*** Input material Section Begins ***

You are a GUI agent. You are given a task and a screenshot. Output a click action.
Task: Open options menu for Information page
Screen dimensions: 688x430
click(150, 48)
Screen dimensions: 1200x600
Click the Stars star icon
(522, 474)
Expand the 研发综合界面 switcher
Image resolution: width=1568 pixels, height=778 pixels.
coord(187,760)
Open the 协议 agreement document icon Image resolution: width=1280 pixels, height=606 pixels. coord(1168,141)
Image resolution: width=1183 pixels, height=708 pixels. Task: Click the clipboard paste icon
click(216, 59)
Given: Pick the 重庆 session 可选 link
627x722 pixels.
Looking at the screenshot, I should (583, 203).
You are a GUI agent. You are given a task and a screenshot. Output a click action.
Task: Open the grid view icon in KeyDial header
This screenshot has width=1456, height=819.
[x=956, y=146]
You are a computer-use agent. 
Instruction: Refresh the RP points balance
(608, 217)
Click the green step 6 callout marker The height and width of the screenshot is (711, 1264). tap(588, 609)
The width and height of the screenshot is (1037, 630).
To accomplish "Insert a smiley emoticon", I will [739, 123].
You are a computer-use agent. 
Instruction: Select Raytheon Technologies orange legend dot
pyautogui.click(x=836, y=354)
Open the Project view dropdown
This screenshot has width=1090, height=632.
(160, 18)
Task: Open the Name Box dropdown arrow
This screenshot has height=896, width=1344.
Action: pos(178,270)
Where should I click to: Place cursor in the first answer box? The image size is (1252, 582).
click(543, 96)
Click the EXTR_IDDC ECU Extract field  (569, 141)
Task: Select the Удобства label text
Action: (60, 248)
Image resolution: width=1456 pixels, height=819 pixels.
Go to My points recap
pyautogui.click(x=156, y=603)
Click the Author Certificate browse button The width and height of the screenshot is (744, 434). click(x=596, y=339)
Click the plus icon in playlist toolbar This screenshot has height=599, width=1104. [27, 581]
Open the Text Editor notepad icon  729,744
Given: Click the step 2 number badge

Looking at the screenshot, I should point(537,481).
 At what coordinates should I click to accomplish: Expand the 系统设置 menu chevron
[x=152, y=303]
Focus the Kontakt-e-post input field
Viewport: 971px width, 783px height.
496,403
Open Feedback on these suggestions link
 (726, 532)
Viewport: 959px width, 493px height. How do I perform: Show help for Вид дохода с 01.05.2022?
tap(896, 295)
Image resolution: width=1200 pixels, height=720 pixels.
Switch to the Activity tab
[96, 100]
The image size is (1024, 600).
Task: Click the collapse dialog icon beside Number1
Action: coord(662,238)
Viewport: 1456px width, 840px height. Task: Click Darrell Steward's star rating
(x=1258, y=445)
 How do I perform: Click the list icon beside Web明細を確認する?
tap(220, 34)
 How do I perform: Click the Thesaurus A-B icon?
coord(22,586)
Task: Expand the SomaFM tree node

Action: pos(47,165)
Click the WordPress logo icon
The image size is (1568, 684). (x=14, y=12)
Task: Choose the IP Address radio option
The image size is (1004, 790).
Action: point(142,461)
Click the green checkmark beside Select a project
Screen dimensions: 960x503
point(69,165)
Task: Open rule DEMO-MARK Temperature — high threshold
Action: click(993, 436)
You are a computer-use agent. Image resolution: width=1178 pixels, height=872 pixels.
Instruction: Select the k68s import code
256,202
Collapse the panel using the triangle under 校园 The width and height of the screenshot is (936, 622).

*** Input material Section Ends ***

--- Action item ---
Your task is to write out, exactly, the line that holds "Viewport: 1456px width, 840px" and every line after it until the records end.

--- Solved exercise ---
Viewport: 1456px width, 840px height. Task: Click Darrell Steward's star rating
(x=1258, y=445)
 How do I perform: Click the list icon beside Web明細を確認する?
tap(220, 34)
 How do I perform: Click the Thesaurus A-B icon?
coord(22,586)
Task: Expand the SomaFM tree node

Action: pos(47,165)
Click the WordPress logo icon
The image size is (1568, 684). (x=14, y=12)
Task: Choose the IP Address radio option
The image size is (1004, 790).
Action: point(142,461)
Click the green checkmark beside Select a project
Screen dimensions: 960x503
point(69,165)
Task: Open rule DEMO-MARK Temperature — high threshold
Action: click(993, 436)
You are a computer-use agent. Image resolution: width=1178 pixels, height=872 pixels.
Instruction: Select the k68s import code
256,202
Collapse the panel using the triangle under 校园 The width and height of the screenshot is (936, 622).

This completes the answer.